Then he sang an old sea shanty, the words dredged up from somewhere he couldn’t identify feeling apposite in the circumstances.
 

 

I’ll never make old bones

But I don’t care

I’ll hurry to God’s gate

And meet Him there

I’ll never make old bones

But who’s to say

We’re not all destined

To go the same way?

He sang it as a sea shanty should be sung: loudly and heartily, with a fist punching the air. But such forced levity was unsustainable, and the singing abruptly stopped when his chin fell onto his chest. Breathing heavily through his nose, his thoughts darkened. They deserved it, the zombies. Sometimes he chose not to admit this to himself, but a part of him believed it. They’d brought it on themselves. The bastards deserved to have been struck down by the one thing they had treasured most. They had loathed and persecuted and made fun of him and his kind, but what they would give to be like him now. The irony of it! But then his thoughts turned to his parents and his grandparents and his great-grandparents and his friend Michael – who’d been his friend no matter what, no matter how hard the tide of society must have pushed against him – and grief mingled with the anger, causing sudden tears to well in his eyes. But even his mother … even his dear sweet dead mother … even she had called him a–

His mind was far more receptive to anger than it was sorrow. With all his strength, he pitched the empty wine bottle across the room. It flew end over end and shattered against the wall, sending the cat sprawling for the door.
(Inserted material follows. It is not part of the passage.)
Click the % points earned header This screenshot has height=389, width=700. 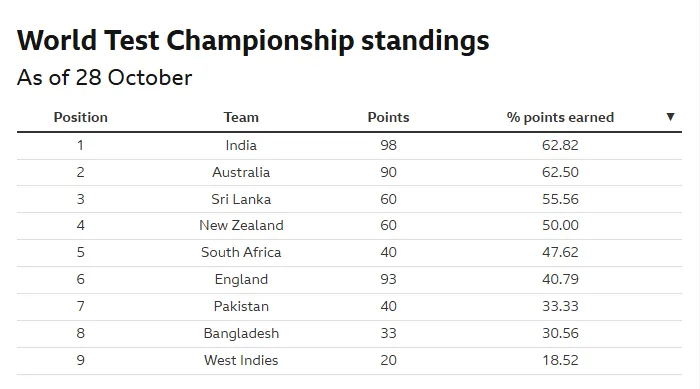point(560,117)
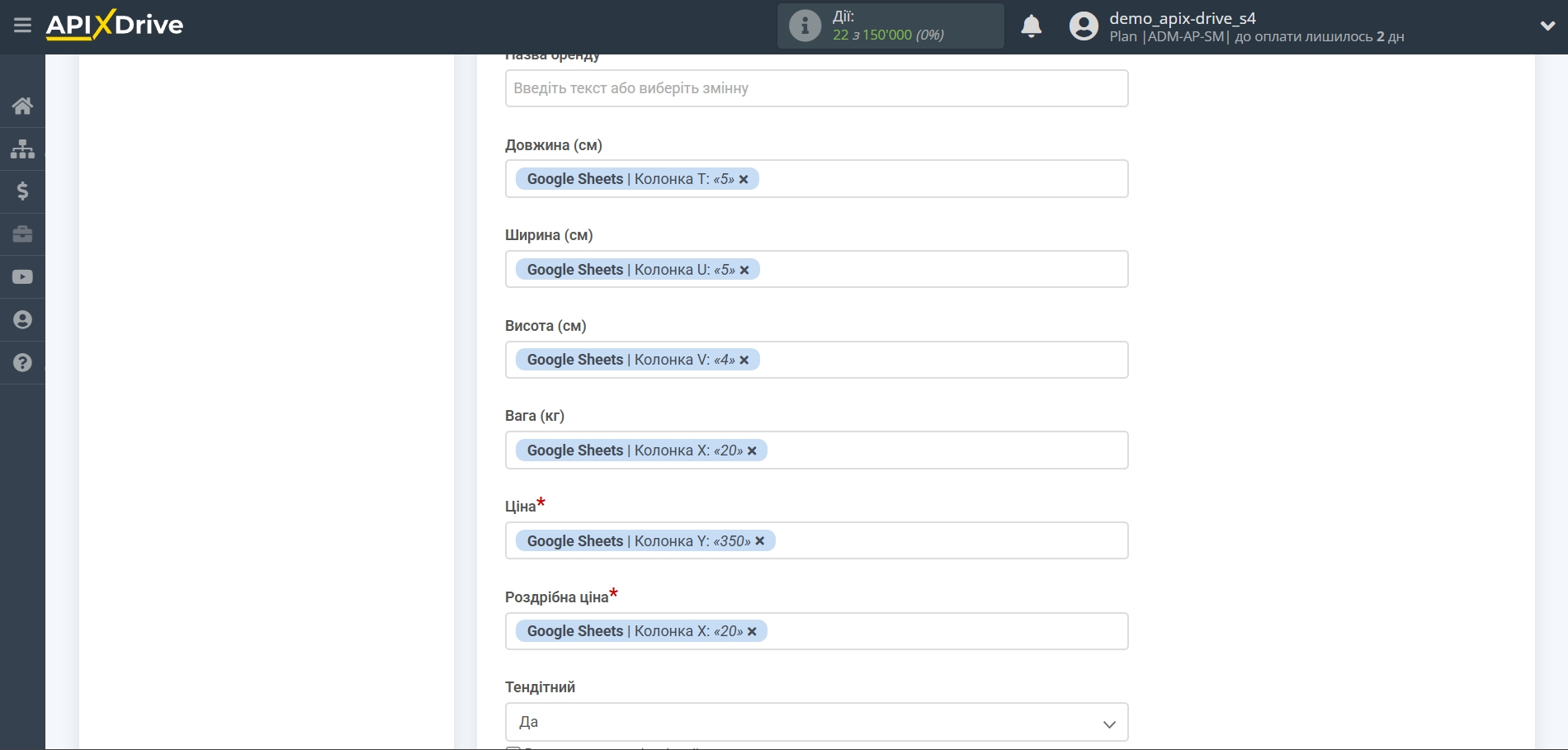
Task: Expand the Тендітний dropdown
Action: [816, 722]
When the ill effects of the wine hit, they hit hard, uncoiling inside him with all the spitefulness of a spurned lover. He ran to the bathroom and vomited. It wasn’t long before an empty stomach left him retching helplessly.

I’m not used to wine, he thought feebly. I should never have brought it back here.
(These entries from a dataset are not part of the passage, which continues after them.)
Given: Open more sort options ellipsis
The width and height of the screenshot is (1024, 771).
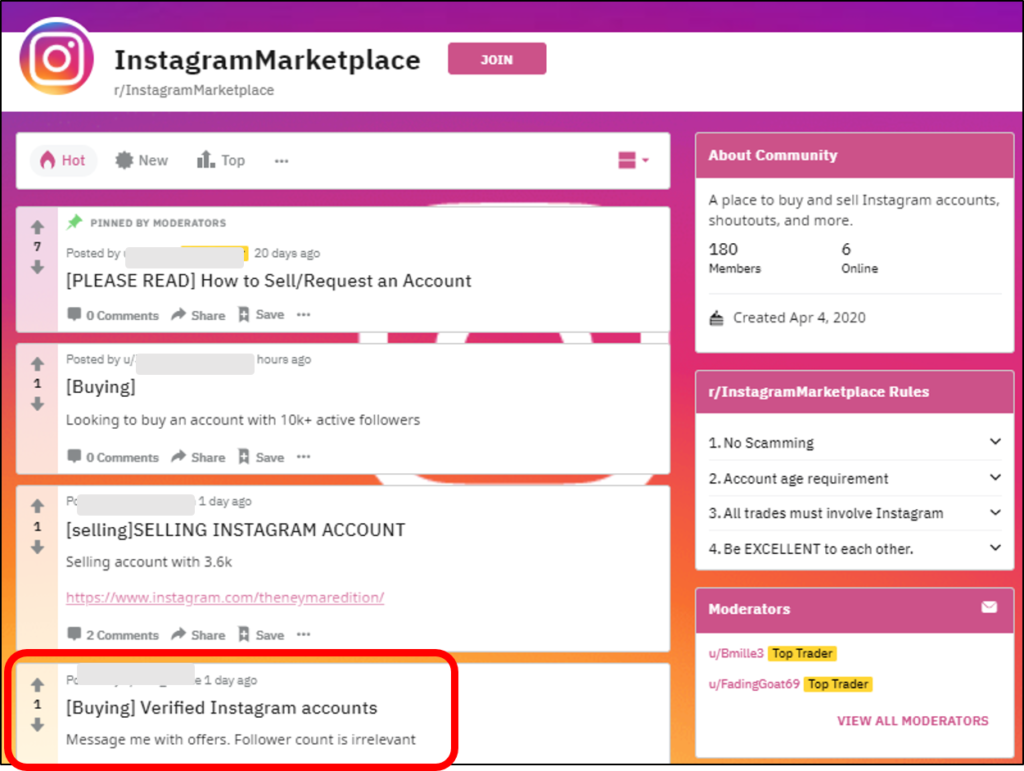Looking at the screenshot, I should [x=281, y=160].
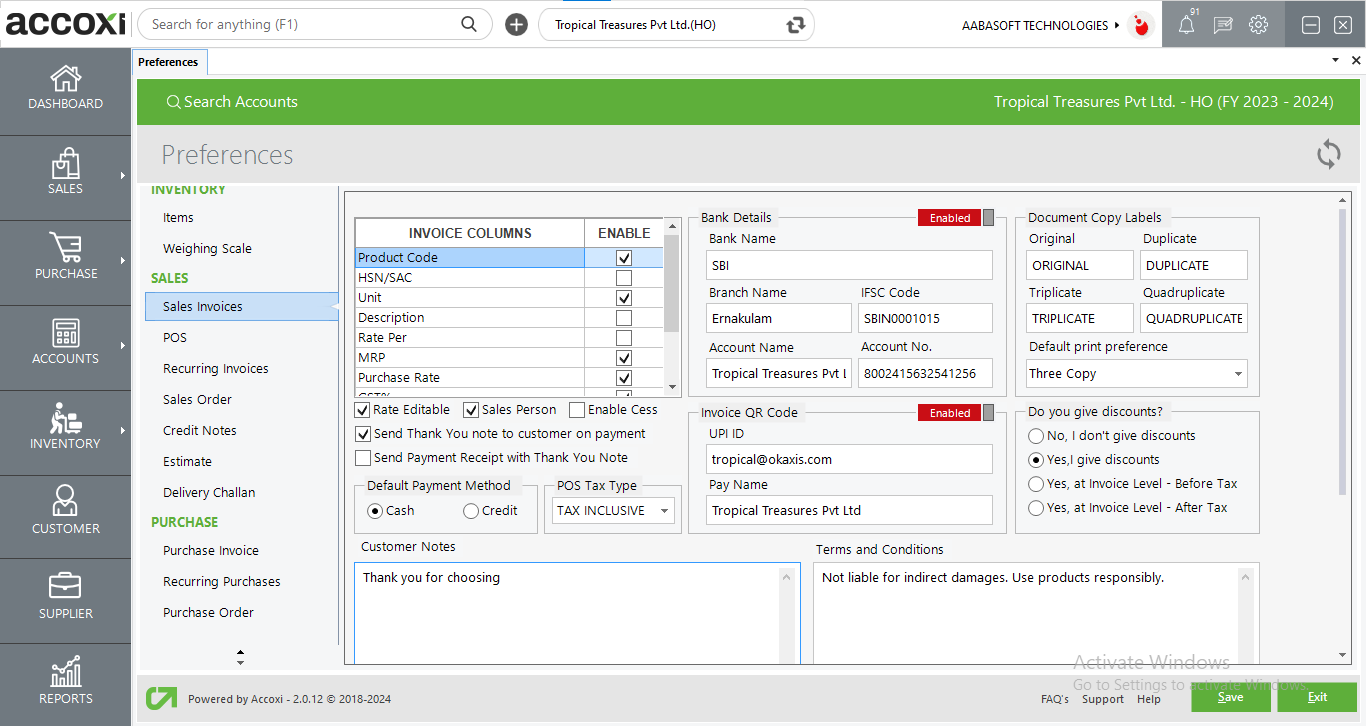Open Purchase Invoice preferences
This screenshot has height=726, width=1366.
click(x=211, y=550)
After the retching had subsided he went to his bed and lay down. The cat was there, its bottlebrush tail still proof of the fright it had received.

“Sorry cat,” he mumbled. God only knew how sorry he was. In every sense of the word.
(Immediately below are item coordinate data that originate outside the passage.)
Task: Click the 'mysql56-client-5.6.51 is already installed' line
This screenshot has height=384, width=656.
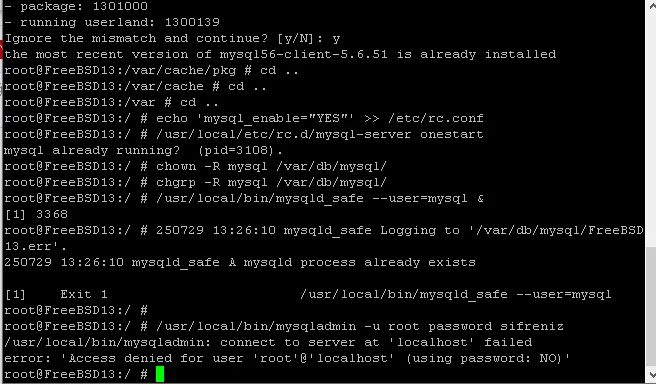Action: click(x=280, y=54)
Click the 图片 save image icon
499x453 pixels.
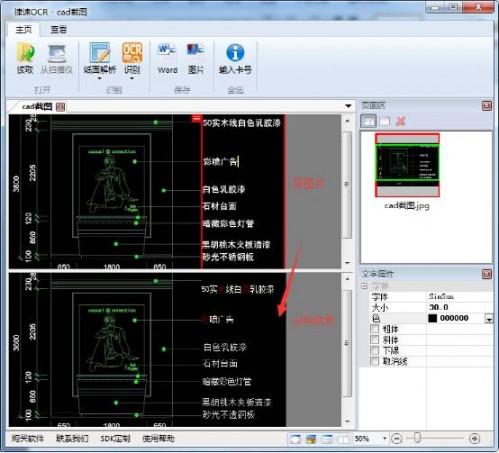click(196, 50)
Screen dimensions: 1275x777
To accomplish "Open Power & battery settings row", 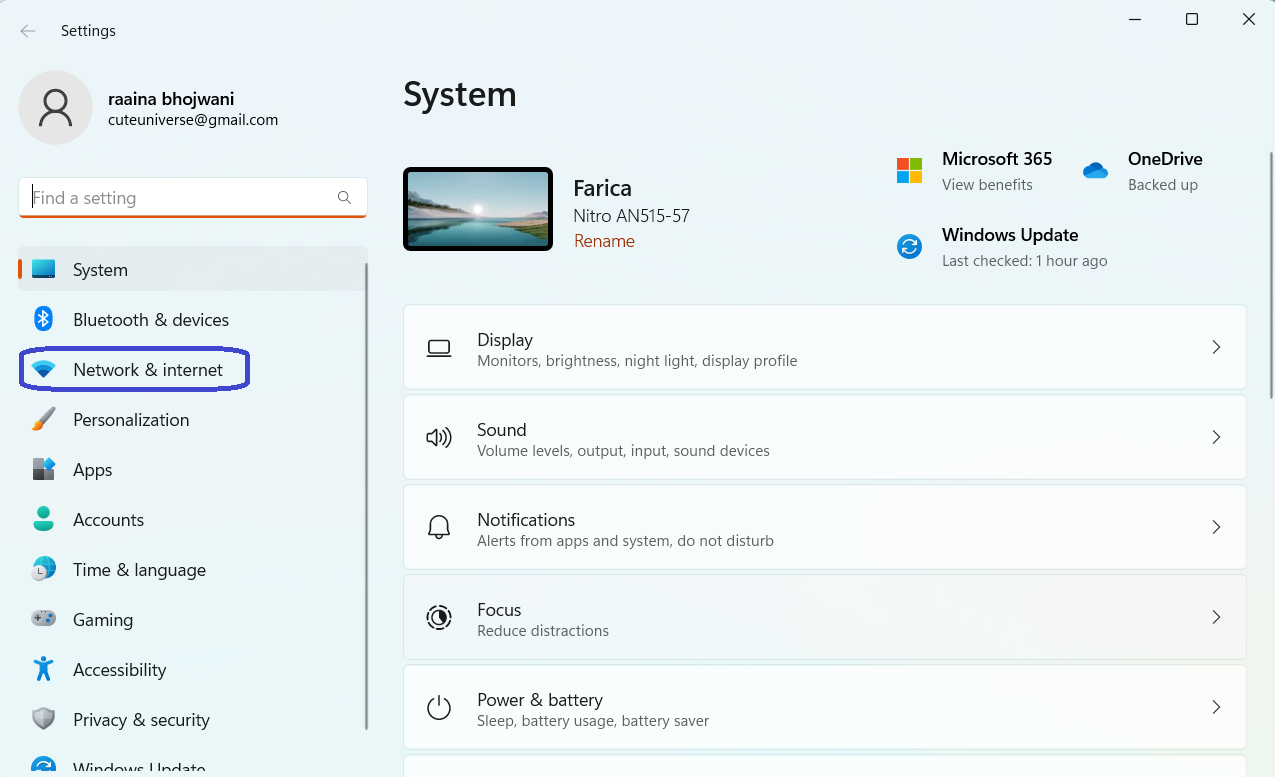I will pyautogui.click(x=824, y=707).
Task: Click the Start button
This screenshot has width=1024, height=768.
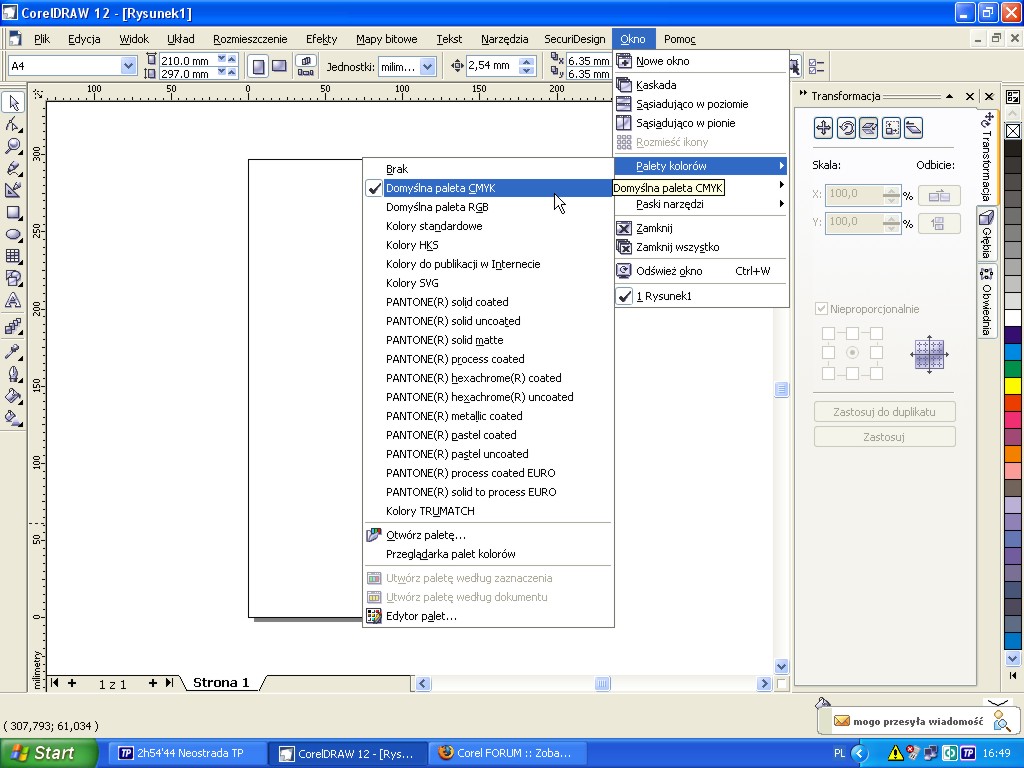Action: (48, 753)
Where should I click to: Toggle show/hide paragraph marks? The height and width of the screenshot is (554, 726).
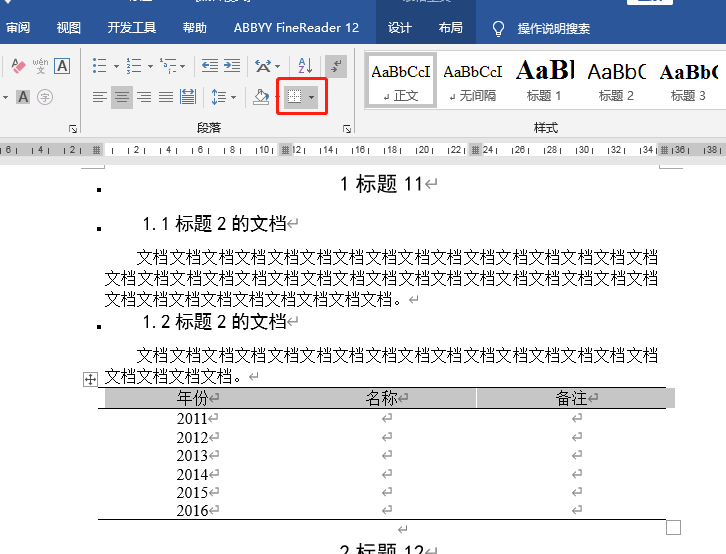click(x=336, y=66)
Taking great care, he rested his head on the pillow and closed his eyes. His head spun so violently it was as if a torture device had been implanted directly into his brain.

Oh God!
If only he weren’t so alone. This whole thing might have been bearable if only he had a friend. Just one. Somebody to rely on. Somebody to talk to. Other than the cat. A fellow human being.

Gradually, he drifted off into a restless sleep, and dreamed about the start of it.

CHAPTER 3
D - 1

The lights came on as he opened the door to his flat and the music in his earphones was replaced by a voice repeating “Mum is calling”. He reached into his pocket and hit a key on his mobile.

“Hello?”

“Hello love,” his mother said cheerily. “I’m just calling to see what you thought.”
 

He closed the door and dumped his shoulder bag onto the floor. “About what?”
 

“You haven’t heard?”
 

“About
what?
” he said, more irritably than he’d intended. “Sorry, I’ve just been stuck in a basement all day cataloguing crap.”

“Aw, no fun?”
 

“It was hell.”
 

“Oh, love! Have you eaten?”
 

“I just got in.”
 

“At this time?”
 

“There’s something wrong with the Tube.”

“Oh dear! I hope it’s nothing to do with the news.”
 

In the living room he was met by a rare sight in this day and age: a television screen. It sensed his presence and turned on, and he switched it to a news channel with a wave of his hand. In the top right corner a holographic representation of the Earth showed a red dot pulsing over the area of the Balkan Peninsula, while a banner below the newsreader scrolled:
Level 12 Cy-Vi Alert
.

“Level twelve?” he said. “What’s that mean?”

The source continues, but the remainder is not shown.